Action item: Look below for lines that hold the string "screenshot" and copy each one.

Task data below:

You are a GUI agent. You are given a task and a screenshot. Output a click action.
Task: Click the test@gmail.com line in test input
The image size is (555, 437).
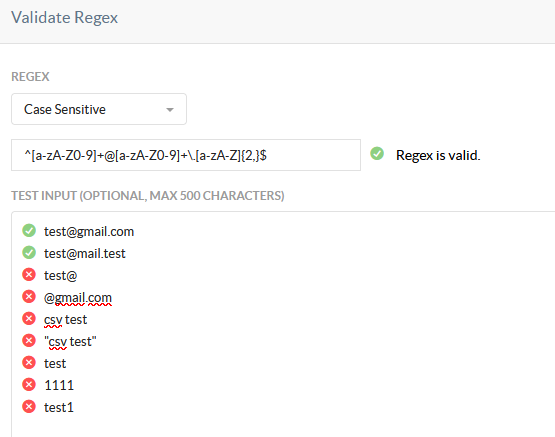tap(89, 232)
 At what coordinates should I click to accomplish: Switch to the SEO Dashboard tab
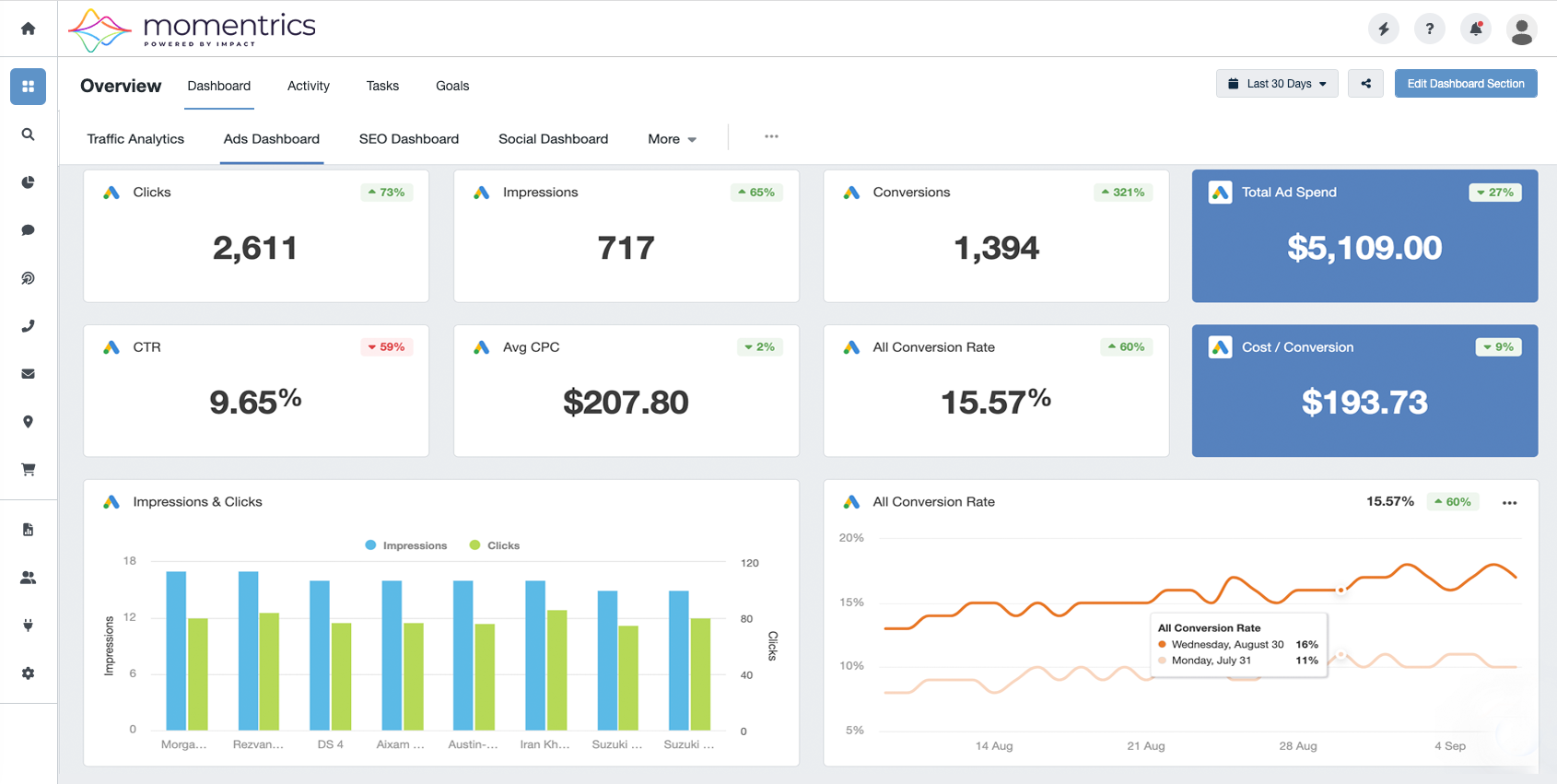(409, 139)
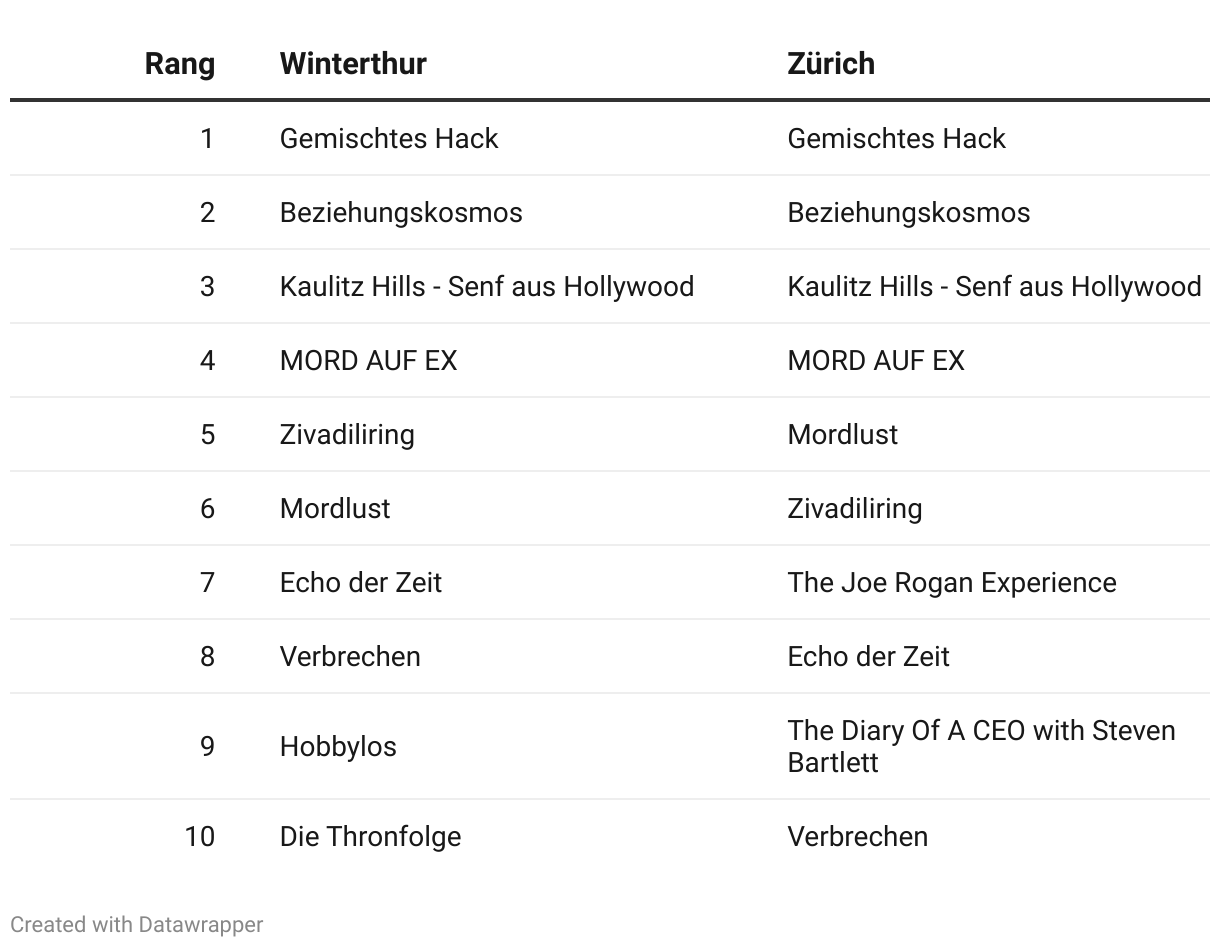
Task: Click the Rang column header
Action: [180, 64]
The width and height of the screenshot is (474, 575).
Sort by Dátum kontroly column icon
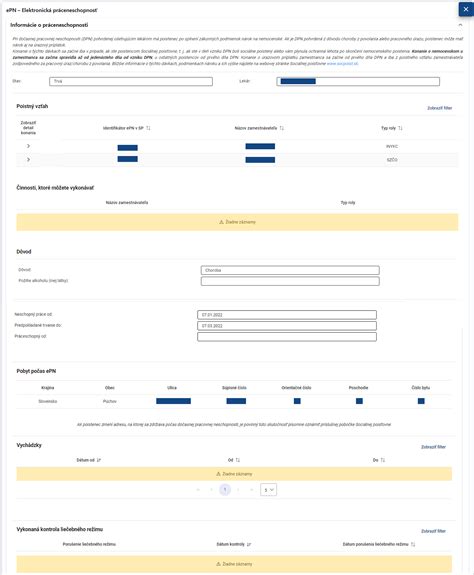click(x=249, y=544)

End of Task data.

Solution to the exercise:
You are a GUI agent. You are given a task and a screenshot. Output a click action.
The width and height of the screenshot is (474, 575).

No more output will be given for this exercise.